## Request a
Copy the rows below word for word, from the row containing "Outlet (611, 1410)" through the row containing "EU (657, 17)", including both of those rows.

## Excerpt
As another post-doc job comes to an end, I wanted to summarise what I’ve been doing during this project. I did this before and I’ve found it very useful, I think it’s helpful because it reminds me that I’ve not just been twiddling my thumbs and getting paid to do nothing.

For this post-doc contract I was working on the VALU3S project (or “Verification and Validation of Automated Systems’ Safety and Security” for long) which was a large EU project with a lot of universities and industrial partners in the consortium. I was working on Use Case 5, which was the software controller for a civilian aircraft engine. (I usually add the word “civilian”, because this project is about as close as I want to come to military funding.) Our team was me, Rosemary Monahan, Marie Farrell, and Oisín Sheridan.

When people ask where to start with formalising a system, I had often suggested starting with the requirements; in this project I got to take my own advice. When I started the job there was only a set of requirements, test cases, and system descriptions – a Simulink diagram would come later. So that we could make some progress, we wrote up the requirements for the Formal Requirements Elicitation Tool (FRET) and our work on the project centred around the interaction between these requirements and our formal modelling and verification approaches.

## Items from a data source
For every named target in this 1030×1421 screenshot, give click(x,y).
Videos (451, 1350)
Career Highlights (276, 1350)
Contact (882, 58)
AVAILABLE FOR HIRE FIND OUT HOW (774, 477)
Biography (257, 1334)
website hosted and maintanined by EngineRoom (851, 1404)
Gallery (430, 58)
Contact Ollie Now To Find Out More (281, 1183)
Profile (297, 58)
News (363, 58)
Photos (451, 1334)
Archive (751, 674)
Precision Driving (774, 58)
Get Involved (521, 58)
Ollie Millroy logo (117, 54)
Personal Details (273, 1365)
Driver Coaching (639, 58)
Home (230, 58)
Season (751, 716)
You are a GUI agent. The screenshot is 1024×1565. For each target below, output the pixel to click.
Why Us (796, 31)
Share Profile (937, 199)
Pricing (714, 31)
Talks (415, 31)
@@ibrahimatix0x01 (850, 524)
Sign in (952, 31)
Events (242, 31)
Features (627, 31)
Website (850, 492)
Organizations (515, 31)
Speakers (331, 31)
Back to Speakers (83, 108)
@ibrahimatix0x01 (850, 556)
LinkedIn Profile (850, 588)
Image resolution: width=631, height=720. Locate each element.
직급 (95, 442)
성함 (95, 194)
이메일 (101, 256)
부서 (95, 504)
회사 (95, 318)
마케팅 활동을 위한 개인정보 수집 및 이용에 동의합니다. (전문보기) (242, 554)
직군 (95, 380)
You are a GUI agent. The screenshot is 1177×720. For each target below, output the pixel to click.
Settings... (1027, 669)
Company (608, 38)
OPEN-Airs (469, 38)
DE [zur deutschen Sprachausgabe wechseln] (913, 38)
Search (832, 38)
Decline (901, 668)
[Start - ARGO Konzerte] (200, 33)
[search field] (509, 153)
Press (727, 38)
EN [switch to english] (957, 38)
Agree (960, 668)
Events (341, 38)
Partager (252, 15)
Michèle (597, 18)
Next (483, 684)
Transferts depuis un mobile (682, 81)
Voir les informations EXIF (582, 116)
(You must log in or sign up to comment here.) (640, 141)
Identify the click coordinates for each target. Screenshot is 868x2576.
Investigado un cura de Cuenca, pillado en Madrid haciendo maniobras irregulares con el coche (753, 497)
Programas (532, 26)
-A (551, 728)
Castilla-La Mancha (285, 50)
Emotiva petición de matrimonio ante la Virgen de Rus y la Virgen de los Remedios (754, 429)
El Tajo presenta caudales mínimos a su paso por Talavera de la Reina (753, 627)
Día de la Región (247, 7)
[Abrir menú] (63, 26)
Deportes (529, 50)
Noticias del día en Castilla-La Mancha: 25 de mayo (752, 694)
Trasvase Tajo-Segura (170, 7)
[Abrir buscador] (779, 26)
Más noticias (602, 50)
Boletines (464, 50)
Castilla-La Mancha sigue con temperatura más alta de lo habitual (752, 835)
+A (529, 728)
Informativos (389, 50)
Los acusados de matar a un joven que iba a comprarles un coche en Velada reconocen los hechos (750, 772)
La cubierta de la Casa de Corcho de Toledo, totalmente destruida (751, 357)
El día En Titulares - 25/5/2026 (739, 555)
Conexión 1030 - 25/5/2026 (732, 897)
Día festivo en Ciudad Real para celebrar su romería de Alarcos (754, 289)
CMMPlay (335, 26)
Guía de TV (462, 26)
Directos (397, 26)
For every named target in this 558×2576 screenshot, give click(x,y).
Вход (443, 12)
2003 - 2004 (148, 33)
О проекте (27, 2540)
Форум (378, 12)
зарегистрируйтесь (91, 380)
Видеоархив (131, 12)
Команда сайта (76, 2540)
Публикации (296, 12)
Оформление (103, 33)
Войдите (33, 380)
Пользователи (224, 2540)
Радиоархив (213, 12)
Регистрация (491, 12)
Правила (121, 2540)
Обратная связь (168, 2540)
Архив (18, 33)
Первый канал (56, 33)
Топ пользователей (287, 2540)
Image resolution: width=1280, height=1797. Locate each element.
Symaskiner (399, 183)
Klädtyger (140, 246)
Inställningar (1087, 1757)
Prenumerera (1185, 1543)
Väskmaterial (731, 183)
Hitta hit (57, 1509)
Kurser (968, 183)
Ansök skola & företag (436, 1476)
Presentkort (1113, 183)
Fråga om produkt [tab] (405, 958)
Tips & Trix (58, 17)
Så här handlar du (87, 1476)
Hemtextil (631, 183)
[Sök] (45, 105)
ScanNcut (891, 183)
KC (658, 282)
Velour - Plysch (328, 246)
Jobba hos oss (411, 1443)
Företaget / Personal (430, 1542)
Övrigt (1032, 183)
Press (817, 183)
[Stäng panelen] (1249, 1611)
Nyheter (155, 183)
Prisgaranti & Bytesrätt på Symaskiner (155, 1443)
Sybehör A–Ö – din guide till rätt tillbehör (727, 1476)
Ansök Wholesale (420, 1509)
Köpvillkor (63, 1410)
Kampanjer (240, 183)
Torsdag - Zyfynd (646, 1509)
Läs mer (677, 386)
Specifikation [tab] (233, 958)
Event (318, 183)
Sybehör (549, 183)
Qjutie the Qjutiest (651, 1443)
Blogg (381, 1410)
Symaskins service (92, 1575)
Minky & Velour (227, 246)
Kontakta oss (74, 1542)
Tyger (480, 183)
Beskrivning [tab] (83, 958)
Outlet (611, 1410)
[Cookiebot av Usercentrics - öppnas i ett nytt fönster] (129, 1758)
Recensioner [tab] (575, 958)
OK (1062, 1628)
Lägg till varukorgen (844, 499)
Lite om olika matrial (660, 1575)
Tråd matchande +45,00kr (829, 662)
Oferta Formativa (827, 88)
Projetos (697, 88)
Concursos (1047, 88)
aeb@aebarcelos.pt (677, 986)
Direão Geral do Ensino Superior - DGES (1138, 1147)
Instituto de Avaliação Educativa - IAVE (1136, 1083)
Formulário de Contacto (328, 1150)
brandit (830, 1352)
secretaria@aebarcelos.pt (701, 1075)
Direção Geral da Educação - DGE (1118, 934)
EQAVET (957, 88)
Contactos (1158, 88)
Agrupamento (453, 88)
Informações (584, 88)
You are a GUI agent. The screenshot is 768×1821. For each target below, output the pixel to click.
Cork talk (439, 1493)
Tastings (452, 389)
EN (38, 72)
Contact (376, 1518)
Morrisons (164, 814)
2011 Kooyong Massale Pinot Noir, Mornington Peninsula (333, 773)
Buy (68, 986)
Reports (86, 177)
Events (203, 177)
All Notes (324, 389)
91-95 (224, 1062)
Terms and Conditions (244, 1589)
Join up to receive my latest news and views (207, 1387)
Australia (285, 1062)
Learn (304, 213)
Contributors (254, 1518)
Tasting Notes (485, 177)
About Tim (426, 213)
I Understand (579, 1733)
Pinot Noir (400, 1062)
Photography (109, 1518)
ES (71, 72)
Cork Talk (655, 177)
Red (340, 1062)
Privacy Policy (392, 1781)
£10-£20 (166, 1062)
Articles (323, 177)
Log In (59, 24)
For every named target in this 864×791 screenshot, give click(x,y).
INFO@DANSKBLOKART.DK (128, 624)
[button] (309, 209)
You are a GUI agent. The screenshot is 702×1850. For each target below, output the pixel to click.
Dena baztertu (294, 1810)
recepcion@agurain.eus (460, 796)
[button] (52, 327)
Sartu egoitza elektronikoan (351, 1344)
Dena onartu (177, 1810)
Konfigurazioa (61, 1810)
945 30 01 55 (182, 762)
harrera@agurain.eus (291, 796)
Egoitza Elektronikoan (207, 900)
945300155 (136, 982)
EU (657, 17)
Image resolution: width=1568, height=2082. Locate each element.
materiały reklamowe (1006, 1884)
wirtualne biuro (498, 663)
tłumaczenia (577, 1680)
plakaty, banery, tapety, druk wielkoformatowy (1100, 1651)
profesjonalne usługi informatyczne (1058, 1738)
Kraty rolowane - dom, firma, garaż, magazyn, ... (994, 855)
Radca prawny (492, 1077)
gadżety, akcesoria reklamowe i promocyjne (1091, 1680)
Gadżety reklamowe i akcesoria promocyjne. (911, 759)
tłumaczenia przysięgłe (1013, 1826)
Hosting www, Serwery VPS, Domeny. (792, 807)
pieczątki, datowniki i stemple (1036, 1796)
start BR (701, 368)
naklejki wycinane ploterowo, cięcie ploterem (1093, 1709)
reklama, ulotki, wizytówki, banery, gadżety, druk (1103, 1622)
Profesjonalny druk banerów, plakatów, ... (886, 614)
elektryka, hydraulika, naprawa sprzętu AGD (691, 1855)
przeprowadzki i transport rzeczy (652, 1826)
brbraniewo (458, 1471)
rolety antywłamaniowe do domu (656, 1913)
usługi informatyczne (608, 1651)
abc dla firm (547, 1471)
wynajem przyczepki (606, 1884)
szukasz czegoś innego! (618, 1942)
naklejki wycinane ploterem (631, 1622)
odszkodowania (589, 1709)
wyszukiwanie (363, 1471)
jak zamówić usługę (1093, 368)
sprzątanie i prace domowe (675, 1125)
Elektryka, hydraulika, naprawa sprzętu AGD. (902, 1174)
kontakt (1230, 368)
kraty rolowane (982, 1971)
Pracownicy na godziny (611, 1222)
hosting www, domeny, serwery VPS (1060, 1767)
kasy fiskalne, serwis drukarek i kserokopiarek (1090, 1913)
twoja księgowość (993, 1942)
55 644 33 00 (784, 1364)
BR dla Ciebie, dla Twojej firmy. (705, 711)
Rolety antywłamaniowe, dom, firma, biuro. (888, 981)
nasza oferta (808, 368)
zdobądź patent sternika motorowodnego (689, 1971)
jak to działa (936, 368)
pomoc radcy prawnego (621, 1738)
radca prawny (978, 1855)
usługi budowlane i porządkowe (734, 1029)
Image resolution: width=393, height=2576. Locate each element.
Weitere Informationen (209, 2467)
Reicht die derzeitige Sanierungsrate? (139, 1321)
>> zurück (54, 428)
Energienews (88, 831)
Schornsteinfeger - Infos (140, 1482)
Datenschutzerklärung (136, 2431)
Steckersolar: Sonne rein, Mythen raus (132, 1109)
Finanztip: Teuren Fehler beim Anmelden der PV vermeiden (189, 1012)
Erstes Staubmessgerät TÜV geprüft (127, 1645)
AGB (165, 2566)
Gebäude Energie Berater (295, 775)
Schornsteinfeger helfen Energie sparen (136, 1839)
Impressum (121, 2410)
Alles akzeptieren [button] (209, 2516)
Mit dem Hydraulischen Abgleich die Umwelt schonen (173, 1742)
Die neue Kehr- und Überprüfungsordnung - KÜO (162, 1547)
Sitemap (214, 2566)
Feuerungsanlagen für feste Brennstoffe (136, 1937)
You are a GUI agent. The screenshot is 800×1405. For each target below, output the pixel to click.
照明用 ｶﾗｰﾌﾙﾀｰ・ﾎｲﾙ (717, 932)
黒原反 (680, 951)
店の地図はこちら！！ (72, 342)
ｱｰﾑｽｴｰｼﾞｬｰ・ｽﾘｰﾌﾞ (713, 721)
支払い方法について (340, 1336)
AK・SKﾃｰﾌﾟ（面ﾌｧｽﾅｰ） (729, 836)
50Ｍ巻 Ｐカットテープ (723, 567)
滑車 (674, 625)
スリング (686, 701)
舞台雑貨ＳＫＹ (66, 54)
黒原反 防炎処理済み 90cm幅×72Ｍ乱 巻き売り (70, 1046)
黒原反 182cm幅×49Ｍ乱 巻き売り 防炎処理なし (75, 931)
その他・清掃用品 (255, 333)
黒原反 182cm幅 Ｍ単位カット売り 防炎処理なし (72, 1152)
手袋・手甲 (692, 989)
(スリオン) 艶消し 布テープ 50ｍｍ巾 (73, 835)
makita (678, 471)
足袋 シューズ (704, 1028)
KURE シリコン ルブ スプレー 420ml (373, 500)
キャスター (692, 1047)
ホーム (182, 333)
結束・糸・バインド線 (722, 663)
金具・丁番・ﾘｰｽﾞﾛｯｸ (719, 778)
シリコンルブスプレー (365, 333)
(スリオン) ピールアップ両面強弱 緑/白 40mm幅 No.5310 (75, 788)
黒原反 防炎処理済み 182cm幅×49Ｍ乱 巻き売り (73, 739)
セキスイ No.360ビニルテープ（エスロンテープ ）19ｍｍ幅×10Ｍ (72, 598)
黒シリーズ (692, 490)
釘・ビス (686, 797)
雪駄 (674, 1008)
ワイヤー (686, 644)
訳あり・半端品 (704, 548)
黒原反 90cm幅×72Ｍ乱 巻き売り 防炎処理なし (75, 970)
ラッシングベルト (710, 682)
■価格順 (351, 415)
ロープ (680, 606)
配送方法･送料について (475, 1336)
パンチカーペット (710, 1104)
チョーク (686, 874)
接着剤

## Request b
In the post about the post-doc project, list every person named as part of the team.

## Exercise solution a
Outlet (611, 1410)
[Cookiebot av Usercentrics - öppnas i ett nytt fönster] (129, 1758)
Recensioner [tab] (575, 958)
OK (1062, 1628)
Lägg till varukorgen (844, 499)
Lite om olika matrial (660, 1575)
Tråd matchande +45,00kr (829, 662)
Oferta Formativa (827, 88)
Projetos (697, 88)
Concursos (1047, 88)
aeb@aebarcelos.pt (677, 986)
Direão Geral do Ensino Superior - DGES (1138, 1147)
Instituto de Avaliação Educativa - IAVE (1136, 1083)
Formulário de Contacto (328, 1150)
brandit (830, 1352)
secretaria@aebarcelos.pt (701, 1075)
Direção Geral da Educação - DGE (1118, 934)
EQAVET (957, 88)
Contactos (1158, 88)
Agrupamento (453, 88)
Informações (584, 88)
You are a GUI agent. The screenshot is 768×1821. For each target below, output the pixel to click.
Cork talk (439, 1493)
Tastings (452, 389)
EN (38, 72)
Contact (376, 1518)
Morrisons (164, 814)
2011 Kooyong Massale Pinot Noir, Mornington Peninsula (333, 773)
Buy (68, 986)
Reports (86, 177)
Events (203, 177)
All Notes (324, 389)
91-95 (224, 1062)
Terms and Conditions (244, 1589)
Join up to receive my latest news and views (207, 1387)
Australia (285, 1062)
Learn (304, 213)
Contributors (254, 1518)
Tasting Notes (485, 177)
About Tim (426, 213)
I Understand (579, 1733)
Pinot Noir (400, 1062)
Photography (109, 1518)
ES (71, 72)
Cork Talk (655, 177)
Red (340, 1062)
Privacy Policy (392, 1781)
£10-£20 (166, 1062)
Articles (323, 177)
Log In (59, 24)
For every named target in this 864×791 screenshot, give click(x,y).
INFO@DANSKBLOKART.DK (128, 624)
[button] (309, 209)
You are a GUI agent. The screenshot is 702×1850. For each target below, output the pixel to click.
Dena baztertu (294, 1810)
recepcion@agurain.eus (460, 796)
[button] (52, 327)
Sartu egoitza elektronikoan (351, 1344)
Dena onartu (177, 1810)
Konfigurazioa (61, 1810)
945 30 01 55 (182, 762)
harrera@agurain.eus (291, 796)
Egoitza Elektronikoan (207, 900)
945300155 (136, 982)
EU (657, 17)

## Exercise solution b
Rosemary Monahan, Marie Farrell, Oisín Sheridan